India does not need to reinvent the wheel. We already possess the digital infrastructure required to build a robust National Driver Rating System. By linking existing state traffic databases, AI-powered surveillance cameras, ANPR (Automatic Number Plate Recognition), DigiLocker, and the Vahan/Sarathi platforms, we can introduce true accountability.

  • The Demerit Framework: Every driver begins with a perfect baseline score. Serious traffic violations (reckless overtaking, driving under the influence, mobile phone usage, habitual speeding) don’t just cost money—they deduct points.
  • Automatic Suspension: The moment a driver’s score plummets below a strict threshold, the license must be suspended automatically by the system. No manual bureaucratic intervention, no avenues for bribery.
  • Mandatory Re-Certification: To reinstate a suspended or cancelled license, the offender must be treated as a novice. They should undergo mandatory behavioral training, retake the theoretical learner’s examination, and pass a rigorous, monitored practical driving test.

We already enforce this standard in other high-stakes professions. Commercial airline pilots undergo strict medical and simulator evaluations regularly. Doctors must maintain active, clean medical registrations. Even food delivery apps track and penalize their riders based on behavioral metrics. Yet, a private citizen operating a two-tonne metal machine capable of instantly ending lives faces almost zero ongoing scrutiny.

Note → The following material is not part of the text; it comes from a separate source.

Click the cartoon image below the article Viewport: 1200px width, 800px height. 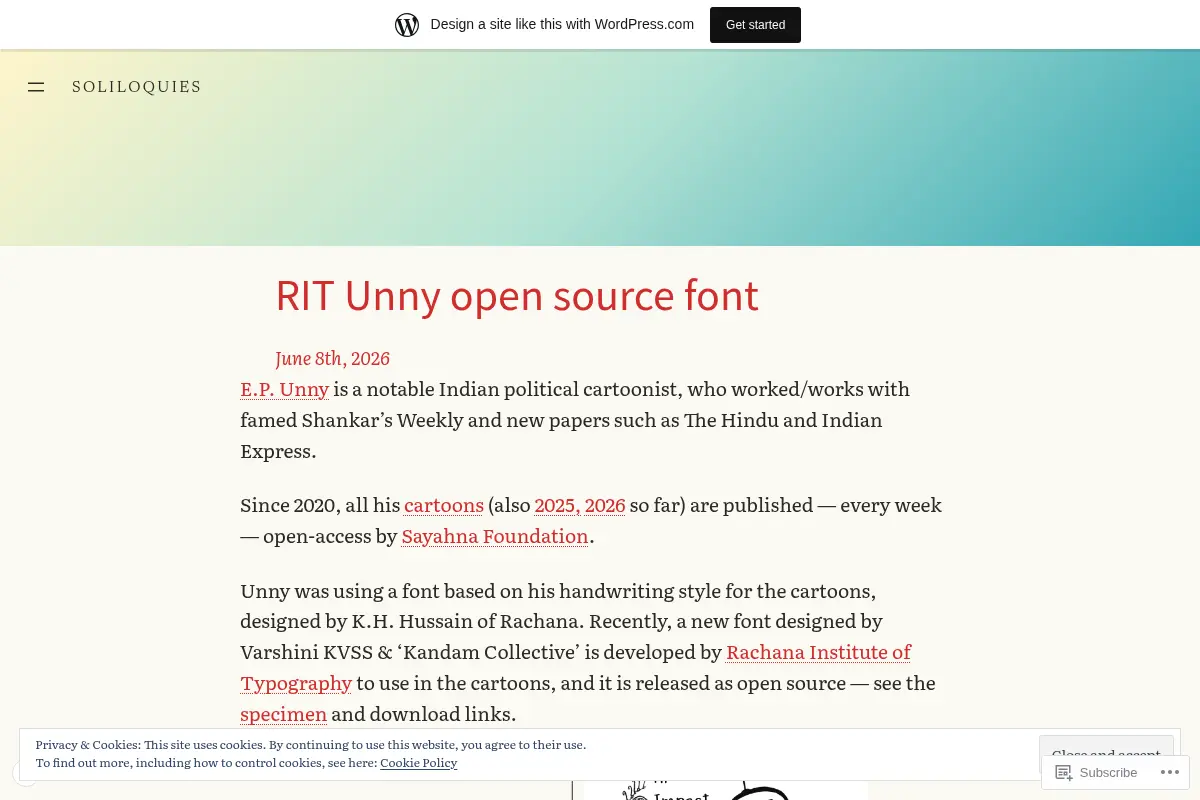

Moving Past the Viral Video Cycle

Every few weeks, a horrific dashcam video or a street-brawl clip goes viral. It dominates social media trends for 48 hours, prime-time news anchors debate it for a night, politicians offer boilerplate condolences, and then a new headline replaces it.

Meanwhile, families continue to bury their children.

Many of these incidents are not “accidents.” They are the predictable, preventable outcomes of an enforcement system that has lacked teeth for decades. The ultimate question we face as a society isn’t whether we need wider highways or faster cars it is whether we are willing to demand better drivers.

If an individual repeatedly demonstrates that they cannot respect traffic laws or value human life, society has no obligation to let them remain behind the wheel. The greatest hazard on Indian roads today isn’t speed; it is the absolute certainty of impunity. Until we replace that impunity with real, systemic consequences, the tragedies will continue not just in Delhi or Mumbai, but on the quiet streets of Muzaffarnagar, Khatauli, and every small town in between.